Charles Johnson was coaching at Joppatowne when, at an offseason seven-on-seven camp at Edgewood, then-Rams coach John Siemsen told him to keep an eye out for Deonte Banks.
“I wasn’t really concerned about some ninth grader at the time,” Johnson, who later took over Edgewood’s program before Banks’ junior season, remembers thinking. “But he told me [Banks] could be the program’s next high Division I guy or professional football player.”
Edgewood hasn’t been known as a pipeline for top football players, but Banks became the program’s first graduate to be drafted to the NFL on Thursday when the cornerback out of the University of Maryland was taken by the New York Giants with the 24th pick in the first round.

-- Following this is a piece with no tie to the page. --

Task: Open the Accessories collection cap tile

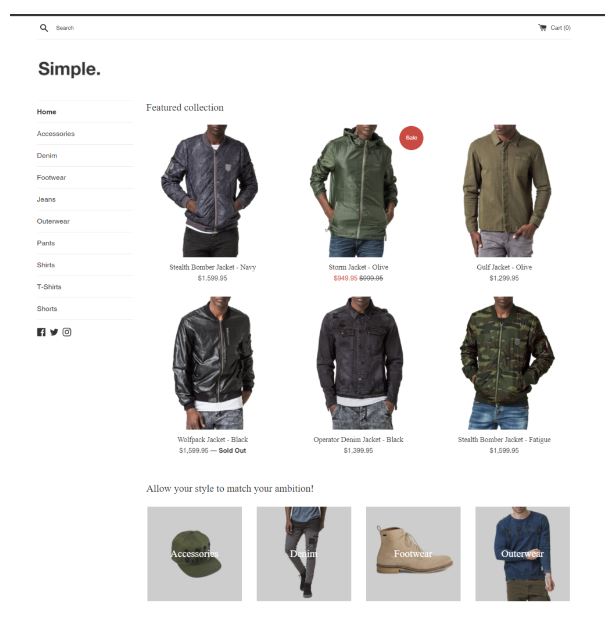Action: pos(194,554)
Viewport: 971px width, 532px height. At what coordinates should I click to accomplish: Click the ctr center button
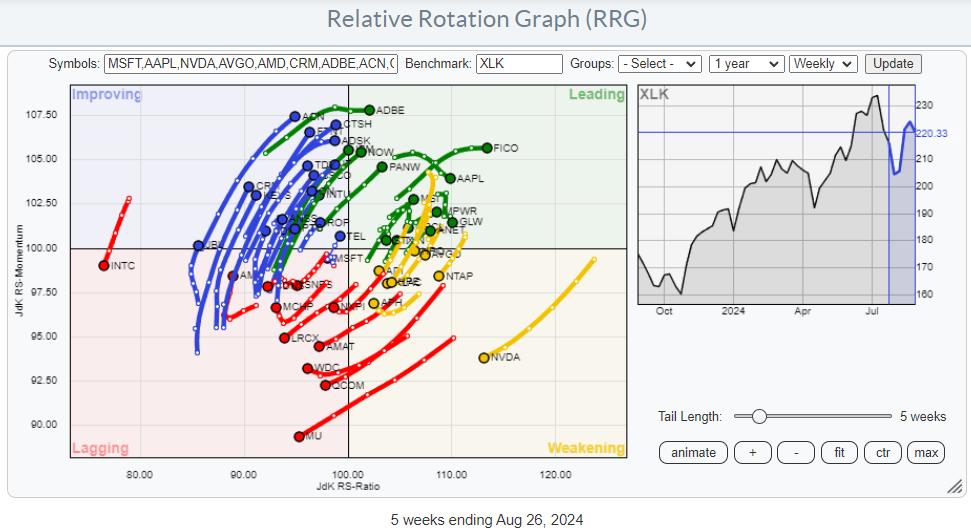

Siemsen saw the potential early on when Banks transferred in from St. Frances midway through his freshman year. He saw a quiet confidence and perpetual hunger that would transform into the uber-physical defensive back bound for East Rutherford, New Jersey.
Banks became the first Division I signee Siemsen coached, although it lasted for only one year. Siemsen had previous stops at Patterson, Dundalk and Kenwood before a three-year stint at Edgewood, where he eventually transitioned into an administrative role.
But in his final season as coach, he got an up-close glimpse at a future pro.
“I don’t have a crystal ball,” Siemsen quipped. “But his fluidity, the way he moved on the field, was effortless. He didn’t have that awkward ninth grade year. He just moved. It was awesome to watch and he was a pick-six machine.”
Edgewood’s offensive coordinator, Brooks Kimbrough, was particularly struck by his awareness on the field coupled with his competitive nature, calling him “a man amongst boys.”
“My son [Marquez played at Bel Air and] would come home and tell me,” Kimbrough said, “He’d be like, ‘Dad, our linebacker said he was there but he blinked for a split second and Deonte was already 20 yards down the field.”
It didn’t take long for Edgewood to become a revolving door for college recruiters.
Johnson remembers one in particular. It was one of the first low-major Division I programs to show interest, sending a coach to visit the Harford County school. Johnson called Banks out of class to meet him. It was the dead of winter, so Banks was outfitted in his heaviest coat and baggiest sweatpants.
The coach, who Johnson declined to name, looked at Banks and asked plainly, “Do you lift weights? I can’t tell if you lift at all.”
Banks has long been known for his work ethic in the weight room — late nights and early mornings pleading for a key to enter. His businesslike approach notably started with lifting weights as a middle schooler in the back of a barbershop or running alone at Montebello Hill in Baltimore.
When that college coach failed to distinguish his sculpted frame, Johnson told Banks that the next time a coach is in the building, he’d better wear the tightest muscle shirt he owns to avoid any more confusion about Banks’ dedication to his craft.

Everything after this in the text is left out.